- [TASK PROMPT]
Would you give the records below again, exactly and completely?

------------

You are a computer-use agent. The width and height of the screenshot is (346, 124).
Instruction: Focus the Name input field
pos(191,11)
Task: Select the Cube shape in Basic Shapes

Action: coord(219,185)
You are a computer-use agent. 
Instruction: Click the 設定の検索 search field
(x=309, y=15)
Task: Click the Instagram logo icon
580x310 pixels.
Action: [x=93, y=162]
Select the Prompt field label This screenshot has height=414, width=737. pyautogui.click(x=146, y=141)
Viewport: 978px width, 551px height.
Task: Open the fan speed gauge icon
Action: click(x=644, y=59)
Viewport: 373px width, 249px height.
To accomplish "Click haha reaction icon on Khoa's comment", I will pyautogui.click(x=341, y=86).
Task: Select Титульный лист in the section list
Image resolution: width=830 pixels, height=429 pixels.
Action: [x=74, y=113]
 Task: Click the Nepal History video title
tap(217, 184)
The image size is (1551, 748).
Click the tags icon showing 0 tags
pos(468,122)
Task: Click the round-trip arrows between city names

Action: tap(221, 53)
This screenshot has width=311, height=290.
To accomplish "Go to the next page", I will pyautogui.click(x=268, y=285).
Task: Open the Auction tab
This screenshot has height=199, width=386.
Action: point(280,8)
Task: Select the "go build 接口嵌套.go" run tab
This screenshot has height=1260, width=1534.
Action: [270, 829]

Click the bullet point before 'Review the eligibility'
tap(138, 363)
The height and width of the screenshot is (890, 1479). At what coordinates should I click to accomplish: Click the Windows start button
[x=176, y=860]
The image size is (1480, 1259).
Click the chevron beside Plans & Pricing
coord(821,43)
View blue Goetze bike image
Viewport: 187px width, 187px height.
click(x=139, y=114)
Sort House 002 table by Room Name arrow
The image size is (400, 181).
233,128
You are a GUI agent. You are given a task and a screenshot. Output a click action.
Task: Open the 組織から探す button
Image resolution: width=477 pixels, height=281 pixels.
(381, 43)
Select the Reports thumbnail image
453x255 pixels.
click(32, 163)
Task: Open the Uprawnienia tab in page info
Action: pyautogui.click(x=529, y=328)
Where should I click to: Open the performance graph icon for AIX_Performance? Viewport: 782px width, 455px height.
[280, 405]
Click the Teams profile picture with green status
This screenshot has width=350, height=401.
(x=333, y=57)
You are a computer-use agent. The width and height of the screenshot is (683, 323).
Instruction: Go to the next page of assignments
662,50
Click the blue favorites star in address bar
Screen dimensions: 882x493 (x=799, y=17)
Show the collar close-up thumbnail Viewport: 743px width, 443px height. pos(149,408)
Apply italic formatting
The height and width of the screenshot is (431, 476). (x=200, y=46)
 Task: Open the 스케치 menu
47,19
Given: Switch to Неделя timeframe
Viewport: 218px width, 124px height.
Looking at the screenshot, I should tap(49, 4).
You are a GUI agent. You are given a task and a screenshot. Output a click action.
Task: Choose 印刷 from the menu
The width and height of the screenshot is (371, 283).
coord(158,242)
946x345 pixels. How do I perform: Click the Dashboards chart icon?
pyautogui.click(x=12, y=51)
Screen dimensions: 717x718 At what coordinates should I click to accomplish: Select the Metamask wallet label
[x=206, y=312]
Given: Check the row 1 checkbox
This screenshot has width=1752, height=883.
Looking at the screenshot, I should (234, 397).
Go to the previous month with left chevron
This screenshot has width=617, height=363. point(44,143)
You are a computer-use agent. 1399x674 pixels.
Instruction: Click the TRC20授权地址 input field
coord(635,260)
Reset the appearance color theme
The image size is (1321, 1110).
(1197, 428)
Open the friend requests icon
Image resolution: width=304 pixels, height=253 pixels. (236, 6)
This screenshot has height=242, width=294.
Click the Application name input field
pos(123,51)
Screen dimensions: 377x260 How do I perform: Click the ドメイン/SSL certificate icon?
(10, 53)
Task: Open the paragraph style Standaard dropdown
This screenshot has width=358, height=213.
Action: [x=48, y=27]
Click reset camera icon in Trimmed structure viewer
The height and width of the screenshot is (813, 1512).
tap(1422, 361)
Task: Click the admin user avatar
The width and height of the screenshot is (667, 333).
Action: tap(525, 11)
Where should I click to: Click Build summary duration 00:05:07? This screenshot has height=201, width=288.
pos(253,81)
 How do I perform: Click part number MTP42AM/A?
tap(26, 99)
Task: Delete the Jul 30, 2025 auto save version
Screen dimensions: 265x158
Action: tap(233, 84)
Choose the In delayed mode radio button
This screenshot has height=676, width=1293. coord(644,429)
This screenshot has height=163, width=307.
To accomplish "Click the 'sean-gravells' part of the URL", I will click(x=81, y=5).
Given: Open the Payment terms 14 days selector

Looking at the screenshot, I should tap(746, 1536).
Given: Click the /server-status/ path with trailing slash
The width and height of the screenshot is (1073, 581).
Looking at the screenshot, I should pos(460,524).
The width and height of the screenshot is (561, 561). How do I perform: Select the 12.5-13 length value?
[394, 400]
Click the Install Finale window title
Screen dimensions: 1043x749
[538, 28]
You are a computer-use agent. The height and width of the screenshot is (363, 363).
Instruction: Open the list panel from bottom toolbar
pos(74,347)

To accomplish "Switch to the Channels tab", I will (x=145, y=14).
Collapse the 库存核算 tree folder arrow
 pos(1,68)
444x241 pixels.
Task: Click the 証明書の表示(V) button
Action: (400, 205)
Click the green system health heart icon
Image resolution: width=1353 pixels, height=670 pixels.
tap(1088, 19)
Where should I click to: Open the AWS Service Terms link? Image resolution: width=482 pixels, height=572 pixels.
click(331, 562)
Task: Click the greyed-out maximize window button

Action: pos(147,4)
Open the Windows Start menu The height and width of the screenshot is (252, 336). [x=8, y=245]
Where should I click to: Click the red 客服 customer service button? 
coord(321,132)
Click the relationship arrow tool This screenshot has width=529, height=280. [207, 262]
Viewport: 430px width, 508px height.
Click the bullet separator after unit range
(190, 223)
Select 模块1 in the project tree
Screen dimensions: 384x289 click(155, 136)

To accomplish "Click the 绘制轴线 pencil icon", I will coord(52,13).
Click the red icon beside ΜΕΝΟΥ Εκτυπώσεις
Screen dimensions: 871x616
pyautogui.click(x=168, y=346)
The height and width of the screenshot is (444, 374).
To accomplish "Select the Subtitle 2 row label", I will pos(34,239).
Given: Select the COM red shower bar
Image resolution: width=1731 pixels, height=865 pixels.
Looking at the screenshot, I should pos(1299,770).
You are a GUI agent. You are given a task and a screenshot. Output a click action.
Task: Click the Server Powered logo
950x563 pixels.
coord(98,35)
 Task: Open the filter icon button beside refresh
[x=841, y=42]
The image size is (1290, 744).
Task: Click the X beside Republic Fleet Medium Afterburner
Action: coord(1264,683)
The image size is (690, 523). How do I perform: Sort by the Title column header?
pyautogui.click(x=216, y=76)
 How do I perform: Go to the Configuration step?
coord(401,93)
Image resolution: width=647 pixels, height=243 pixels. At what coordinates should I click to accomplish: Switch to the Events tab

------------

- [EXPECTED OUTPUT]
You are a computer-use agent. The width and height of the screenshot is (346, 124).
Instruction: Focus the Name input field
pos(191,11)
Task: Select the Cube shape in Basic Shapes

Action: coord(219,185)
You are a computer-use agent. 
Instruction: Click the 設定の検索 search field
(x=309, y=15)
Task: Click the Instagram logo icon
580x310 pixels.
Action: [x=93, y=162]
Select the Prompt field label This screenshot has height=414, width=737. pyautogui.click(x=146, y=141)
Viewport: 978px width, 551px height.
Task: Open the fan speed gauge icon
Action: click(x=644, y=59)
Viewport: 373px width, 249px height.
To accomplish "Click haha reaction icon on Khoa's comment", I will pyautogui.click(x=341, y=86).
Task: Select Титульный лист in the section list
Image resolution: width=830 pixels, height=429 pixels.
Action: [x=74, y=113]
 Task: Click the Nepal History video title
tap(217, 184)
The image size is (1551, 748).
Click the tags icon showing 0 tags
pos(468,122)
Task: Click the round-trip arrows between city names

Action: tap(221, 53)
This screenshot has width=311, height=290.
To accomplish "Go to the next page", I will pyautogui.click(x=268, y=285).
Task: Open the Auction tab
This screenshot has height=199, width=386.
Action: point(280,8)
Task: Select the "go build 接口嵌套.go" run tab
This screenshot has height=1260, width=1534.
Action: [270, 829]

Click the bullet point before 'Review the eligibility'
tap(138, 363)
The height and width of the screenshot is (890, 1479). At what coordinates should I click to accomplish: Click the Windows start button
[x=176, y=860]
The image size is (1480, 1259).
Click the chevron beside Plans & Pricing
coord(821,43)
View blue Goetze bike image
Viewport: 187px width, 187px height.
click(x=139, y=114)
Sort House 002 table by Room Name arrow
The image size is (400, 181).
233,128
You are a GUI agent. You are given a task and a screenshot. Output a click action.
Task: Open the 組織から探す button
Image resolution: width=477 pixels, height=281 pixels.
(381, 43)
Select the Reports thumbnail image
453x255 pixels.
click(32, 163)
Task: Open the Uprawnienia tab in page info
Action: pyautogui.click(x=529, y=328)
Where should I click to: Open the performance graph icon for AIX_Performance? Viewport: 782px width, 455px height.
[280, 405]
Click the Teams profile picture with green status
This screenshot has width=350, height=401.
(x=333, y=57)
You are a computer-use agent. The width and height of the screenshot is (683, 323).
Instruction: Go to the next page of assignments
662,50
Click the blue favorites star in address bar
Screen dimensions: 882x493 (x=799, y=17)
Show the collar close-up thumbnail Viewport: 743px width, 443px height. pos(149,408)
Apply italic formatting
The height and width of the screenshot is (431, 476). (x=200, y=46)
 Task: Open the 스케치 menu
47,19
Given: Switch to Неделя timeframe
Viewport: 218px width, 124px height.
Looking at the screenshot, I should tap(49, 4).
You are a GUI agent. You are given a task and a screenshot. Output a click action.
Task: Choose 印刷 from the menu
The width and height of the screenshot is (371, 283).
coord(158,242)
946x345 pixels. How do I perform: Click the Dashboards chart icon?
pyautogui.click(x=12, y=51)
Screen dimensions: 717x718 At what coordinates should I click to accomplish: Select the Metamask wallet label
[x=206, y=312]
Given: Check the row 1 checkbox
This screenshot has width=1752, height=883.
Looking at the screenshot, I should (234, 397).
Go to the previous month with left chevron
This screenshot has width=617, height=363. point(44,143)
You are a computer-use agent. 1399x674 pixels.
Instruction: Click the TRC20授权地址 input field
coord(635,260)
Reset the appearance color theme
The image size is (1321, 1110).
(1197, 428)
Open the friend requests icon
Image resolution: width=304 pixels, height=253 pixels. (236, 6)
This screenshot has height=242, width=294.
Click the Application name input field
pos(123,51)
Screen dimensions: 377x260 How do I perform: Click the ドメイン/SSL certificate icon?
(10, 53)
Task: Open the paragraph style Standaard dropdown
This screenshot has width=358, height=213.
Action: [x=48, y=27]
Click reset camera icon in Trimmed structure viewer
The height and width of the screenshot is (813, 1512).
tap(1422, 361)
Task: Click the admin user avatar
The width and height of the screenshot is (667, 333).
Action: tap(525, 11)
Where should I click to: Click Build summary duration 00:05:07? This screenshot has height=201, width=288.
pos(253,81)
 How do I perform: Click part number MTP42AM/A?
tap(26, 99)
Task: Delete the Jul 30, 2025 auto save version
Screen dimensions: 265x158
Action: tap(233, 84)
Choose the In delayed mode radio button
This screenshot has height=676, width=1293. coord(644,429)
This screenshot has height=163, width=307.
To accomplish "Click the 'sean-gravells' part of the URL", I will click(x=81, y=5).
Given: Open the Payment terms 14 days selector

Looking at the screenshot, I should tap(746, 1536).
Given: Click the /server-status/ path with trailing slash
The width and height of the screenshot is (1073, 581).
Looking at the screenshot, I should pos(460,524).
The width and height of the screenshot is (561, 561). How do I perform: Select the 12.5-13 length value?
[394, 400]
Click the Install Finale window title
Screen dimensions: 1043x749
[538, 28]
You are a computer-use agent. The height and width of the screenshot is (363, 363).
Instruction: Open the list panel from bottom toolbar
pos(74,347)

To accomplish "Switch to the Channels tab", I will (x=145, y=14).
Collapse the 库存核算 tree folder arrow
 pos(1,68)
444x241 pixels.
Task: Click the 証明書の表示(V) button
Action: (400, 205)
Click the green system health heart icon
Image resolution: width=1353 pixels, height=670 pixels.
tap(1088, 19)
Where should I click to: Open the AWS Service Terms link? Image resolution: width=482 pixels, height=572 pixels.
click(331, 562)
Task: Click the greyed-out maximize window button

Action: pos(147,4)
Open the Windows Start menu The height and width of the screenshot is (252, 336). [x=8, y=245]
Where should I click to: Click the red 客服 customer service button? 
coord(321,132)
Click the relationship arrow tool This screenshot has width=529, height=280. [207, 262]
Viewport: 430px width, 508px height.
Click the bullet separator after unit range
(190, 223)
Select 模块1 in the project tree
Screen dimensions: 384x289 click(155, 136)

To accomplish "Click the 绘制轴线 pencil icon", I will coord(52,13).
Click the red icon beside ΜΕΝΟΥ Εκτυπώσεις
Screen dimensions: 871x616
pyautogui.click(x=168, y=346)
The height and width of the screenshot is (444, 374).
To accomplish "Select the Subtitle 2 row label", I will pos(34,239).
Given: Select the COM red shower bar
Image resolution: width=1731 pixels, height=865 pixels.
Looking at the screenshot, I should pos(1299,770).
You are a GUI agent. You are given a task and a screenshot. Output a click action.
Task: Click the Server Powered logo
950x563 pixels.
coord(98,35)
 Task: Open the filter icon button beside refresh
[x=841, y=42]
The image size is (1290, 744).
Task: Click the X beside Republic Fleet Medium Afterburner
Action: coord(1264,683)
The image size is (690, 523). How do I perform: Sort by the Title column header?
pyautogui.click(x=216, y=76)
 How do I perform: Go to the Configuration step?
coord(401,93)
Image resolution: width=647 pixels, height=243 pixels. At what coordinates should I click to accomplish: Switch to the Events tab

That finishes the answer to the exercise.